Der Auto- und Industriezulieferer Schaeffler ist trotz schwacher Geschäfte in Europa und China stabil ins Jahr 2026 gestartet. Unter den vier Sparten sei nur die E-Mobilität gewachsen, die anderen verzeichneten Umsatzrückgänge. Regional kam das Wachstum vor allem aus Asien, außerhalb Chinas. In China selbst sei der Umsatz in den ersten drei Monaten 2026 dagegen im Vergleich zum Vorjahresquartal leicht rückläufig gewesen, teilte das Unternehmen mit.
Insgesamt setzte Schaeffler von Januar bis März 5,764 Milliarden Euro um, das sind 2,7 Prozent weniger als im Vorjahreszeitraum.

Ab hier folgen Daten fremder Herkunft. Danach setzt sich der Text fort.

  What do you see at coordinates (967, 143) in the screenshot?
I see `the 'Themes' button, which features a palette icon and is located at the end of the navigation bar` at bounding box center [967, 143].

Währungsbereinigt ergibt sich wegen des starken Euros dagegen ein Plus von 1,0 Prozent. Vor Zinsen und Steuern blieb ein Gewinn (Ebit) von 270 Millionen Euro. Unter dem Strich verdiente Schaeffler 60 Millionen Euro, nach 83 Millionen im Vorjahresquartal.
„Grund zum Jubeln ist das nicht“, sagte Vorstandschef Klaus Rosenfeld der Deutschen Presse-Agentur. Er sieht sich jedoch in seinem Kurs bestätigt. „Die Sparmaßnahmen der letzten Monate zahlen sich aus. Unsere großen Werke haben alle Maßnahmen getroffen, um Kosten zu optimieren.“ Die infolge des Iran-Krieges gestiegenen Energiekosten seien für 2026 bereits abgepuffert. „Wir müssen sehen, was 2027 passiert“, sagte Rosenfeld.
Die neuen Geschäfte mit humanoiden Robotern und Komponenten für die Rüstungsindustrie liefen gut an. Es gebe bei Robotern bereits 30 Prototypen und fünf konkrete Kundenkontakte, sagte Rosenfeld der Deutschen Presse-Agentur. Bis 2030 erwartet er Aufträge im Wert eines dreistelligen Millionenbetrages.
Die Umsätze mit E-Mobilität seien von 1,167 Milliarden Euro im Vorjahresquartal auf 1,210 Milliarden Euro geklettert - ein Anstieg um 3,7 Prozent, währungsbereinigt sogar um 6 Prozent. Es sei zu beobachten, dass infolge der starken Ölpreisanstiege mehr Menschen an den Umstieg auf E-Mobilität denken. „Es gibt erste Zeichen für ein Umdenken, auch in einem großen Markt wie Amerika“, erklärte Rosenfeld.